The Caledonian football club was formed by the Caledonian Cricket Club, at a meeting in The Café in Aberdeen on 3 September 1886, Joseph Ross being chosen as first football captain. The club did not finish the cricket season until October, so its first association match did not take place until 23 October 1886, a 3–2 defeat to an Aberdeen scratch side.

Caledonian was one of the founder members of the Aberdeenshire Football Association in August 1887. The organization set up the Aberdeenshire Cup to be played from that season, which allowed the Caledonian its first taste of competitive football, although it lost its first ties in its first three entries. The 1889–90 tie with Orion - the fourth round of the competition, thanks to a run of byes - originally ended a remarkable 8–6 to Orion, but a Caledonian protest on the basis that the game finished in the dark was upheld. The protest was to no avail as Orion won the replay 8–4.

Caledonian joined the Scottish Football Association in August 1890. It made its national debut at Victoria United in the 1890–91 Scottish Cup and withstood a siege in the first half, to turn around only 1–0 down; the siege continued in the second half, but Caledonian unexpectedly scored two breakaway goals to pull off a shock. There was no shock in the second round, as Aberdeen put 8 past Caledonian without reply.

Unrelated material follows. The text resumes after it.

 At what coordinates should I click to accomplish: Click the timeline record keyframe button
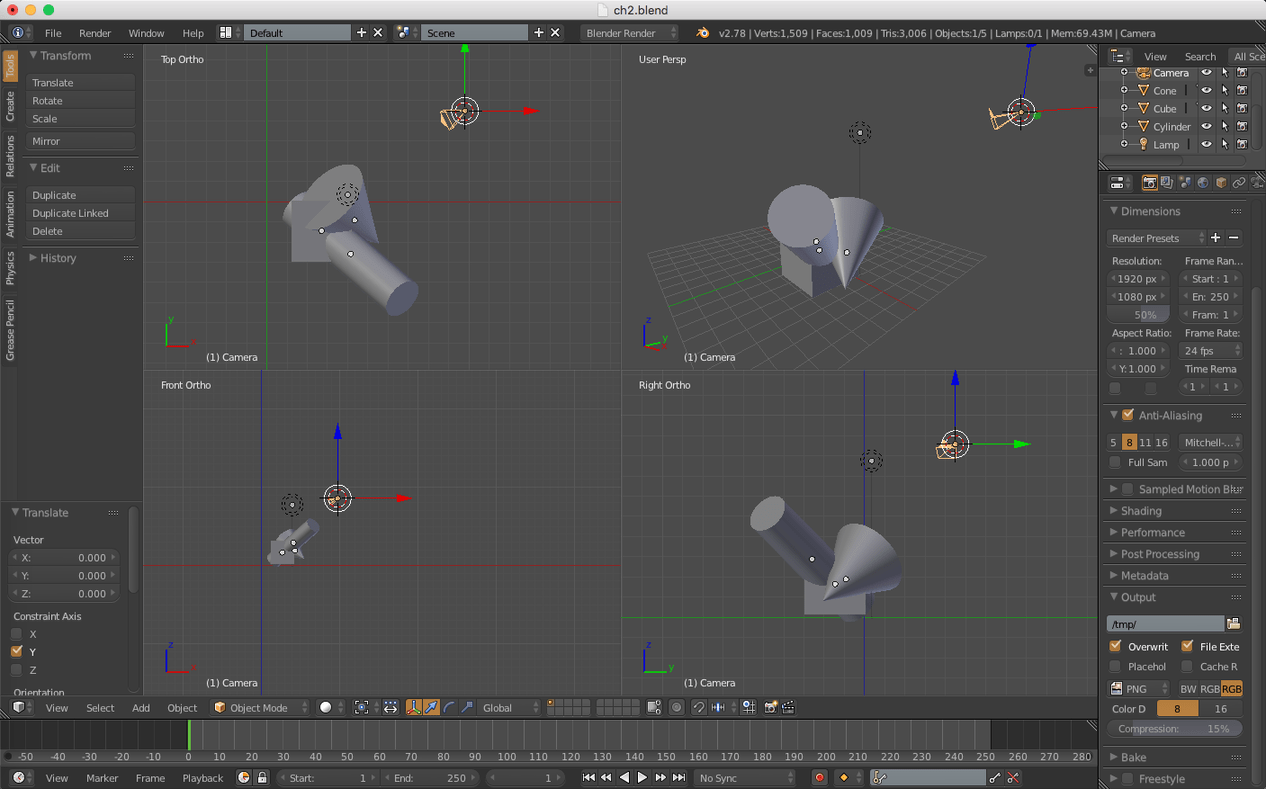click(x=819, y=777)
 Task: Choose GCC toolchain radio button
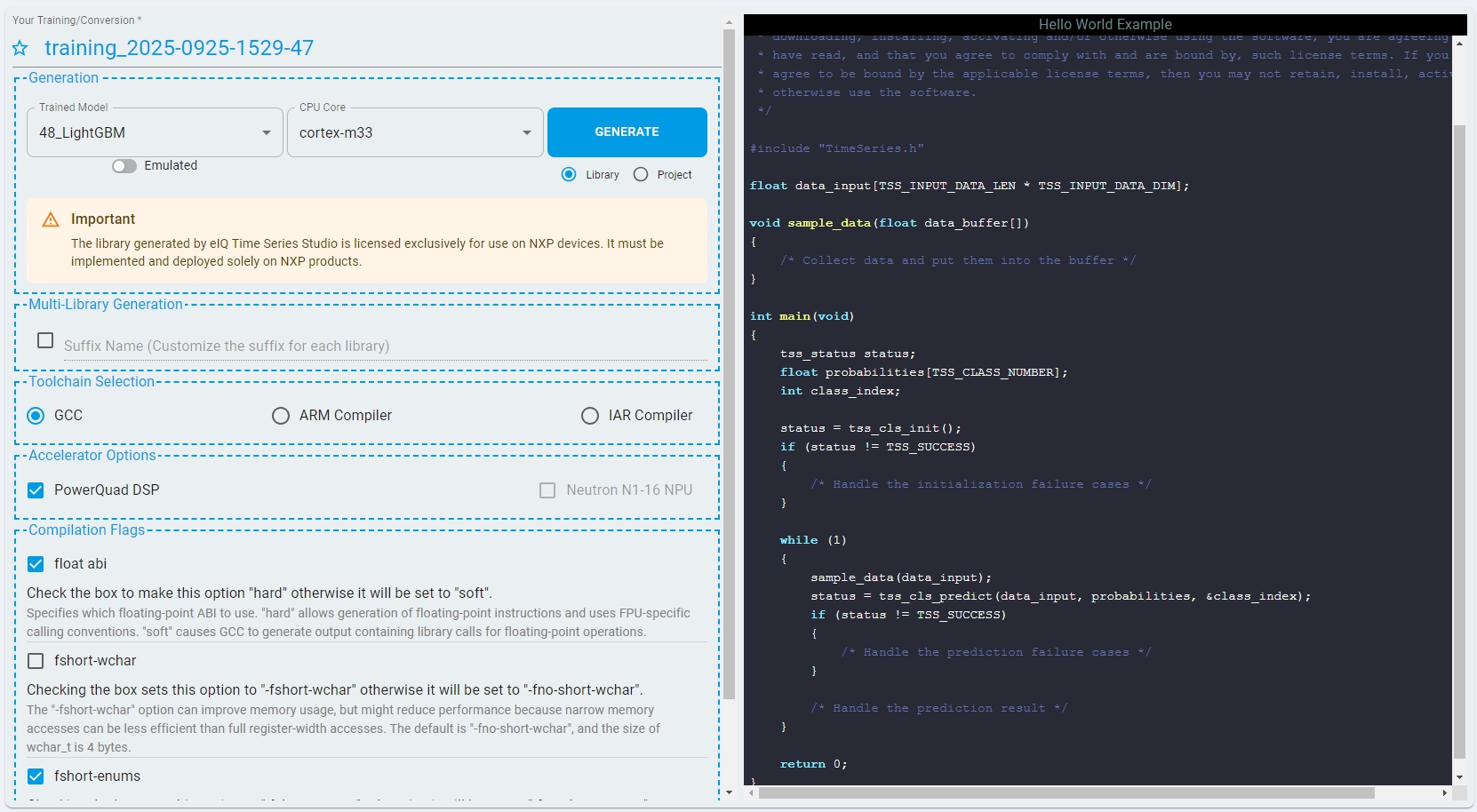[x=36, y=416]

Caledonian enjoyed a belated, if controversial, revenge in the Aberdeenshire Cup. Held to a draw by Inverurie at its "rough ground", Caledonian brushed the country club aside in the replay with an 8–0 win. Caledonian drew Aberdeen at home in the quarter-final, and, in front of a big crowd, Aberdeen won 6–4. However the Caley had complained about two of the goals being offside, as well as having a goal from a free-kick disallowed, and made a formal protest to the Aberdeenshire association; notably, the referee, Mr Curran, was a late replacement for the engaged official, and he had some recent history with the Caledonian, which had protested about his expenses claims for the Inverurie tie. The Aberdeenshire FA upheld the protest, and ordered a replay of the tie on Boxing Day. The Caley turned up, but Aberdeen had already resolved not to turn up on the basis that the protest was not merely improper, but was not heard under the Association rules; and the Caley was awarded the tie. Despite there being no opposition, one of the Caledonian players was ordered off the field, having turned up wearing his "tacketed" (i.e. nailed) work boots, assuming there would be no game; referee Harper, noting that the footwear was illegal, told him to change. In the aftermath, Aberdeen withdrew from the Aberdeen Association, but there was enough bonhomie between the two clubs for a friendly to take place in February, Aberdeen winning thanks to a late goal.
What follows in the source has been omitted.